Support ML async job cancellation, fail jobs on redis errors by carlosgjs · Pull Request #13 · uw-ssec/antenna

carlosgjs · 2026-02-26T19:35:12Z

Summary

This pull request builds on RolnickLab#1150 and it's based off carlos/redisatomic

This pull request introduces a new chaos testing management command for fault injection and refactors async job cleanup logic to improve reliability and resilience. The most important changes include the addition of a manual chaos testing utility, improved job log handling to prevent lost logs, and a more robust cleanup of async resources for jobs using Redis and NATS. The cleanup logic is now more consistent and reliable, especially in failure and cancellation scenarios.
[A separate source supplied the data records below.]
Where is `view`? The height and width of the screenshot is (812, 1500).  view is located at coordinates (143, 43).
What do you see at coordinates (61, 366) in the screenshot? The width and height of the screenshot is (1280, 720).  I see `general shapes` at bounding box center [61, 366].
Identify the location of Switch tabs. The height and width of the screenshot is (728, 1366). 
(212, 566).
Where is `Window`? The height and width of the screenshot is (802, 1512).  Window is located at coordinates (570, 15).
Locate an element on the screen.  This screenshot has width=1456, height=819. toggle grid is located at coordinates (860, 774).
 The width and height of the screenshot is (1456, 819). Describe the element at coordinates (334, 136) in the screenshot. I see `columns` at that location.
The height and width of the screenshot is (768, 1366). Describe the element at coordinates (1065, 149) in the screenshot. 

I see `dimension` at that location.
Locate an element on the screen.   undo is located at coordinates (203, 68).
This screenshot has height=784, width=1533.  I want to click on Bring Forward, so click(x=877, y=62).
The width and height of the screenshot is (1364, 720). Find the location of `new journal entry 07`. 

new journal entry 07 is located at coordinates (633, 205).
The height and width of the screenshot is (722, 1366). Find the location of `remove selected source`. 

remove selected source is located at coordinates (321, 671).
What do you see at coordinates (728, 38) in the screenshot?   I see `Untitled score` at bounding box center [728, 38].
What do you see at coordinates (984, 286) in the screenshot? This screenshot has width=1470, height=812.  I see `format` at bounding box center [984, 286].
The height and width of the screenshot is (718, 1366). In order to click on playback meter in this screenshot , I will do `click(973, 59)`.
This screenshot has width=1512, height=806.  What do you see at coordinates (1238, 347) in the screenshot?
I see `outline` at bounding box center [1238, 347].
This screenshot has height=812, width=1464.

Added chaos_monkey.py management command for manual fault injection of Redis and NATS, allowing developers to flush or pause these services to simulate outages and test job resilience.
Refactored cleanup_async_job_resources to accept job ID and logger instead of a Job instance, ensuring cleanup can occur even if the Job object is unavailable and improving logging consistency.
Introduced _fail_job helper to mark jobs as failed and trigger async resource cleanup when Redis state is missing, improving failure handling in NATS pipeline results.
Updated job cancellation logic to always trigger async cleanup and correctly set status to REVOKED for async jobs.
Improved job log handler to refresh logs from the database before writing, reducing lost logs due to concurrent updates.
Ensured logger handler always references the current job instance, preventing stale log writes in worker processes.
Added _stream_exists check in NATS queue orchestration to avoid unnecessary stream creation and improve error handling when reserving tasks.

How to Test the Changes

Start a job with e.g.:

docker compose run --rm django python manage.py test_ml_job_e2e --collection "ami-1000" --pipeline quebec_vermont_moths_2023 --dispatch-mode async_api --project 1

Then either cancel it in the UI or flush/stop Redis

docker compose run --rm django python manage.py chaos_monkey flush redis # must run in container
docker compose down redis

Screenshots

Known Issues

Occasionally the Error logs get overwritten by another worker and hence the error won't be displayed, which is a known issue with the job logger.

Deployment Notes

Include instructions if this PR requires specific steps for its deployment (database migrations, config changes, etc.)

Checklist

I have tested these changes appropriately.
I have added and/or modified relevant tests.
I updated relevant documentation or comments.
I have verified that this PR follows the project's coding standards.
Any dependent changes have already been merged to main.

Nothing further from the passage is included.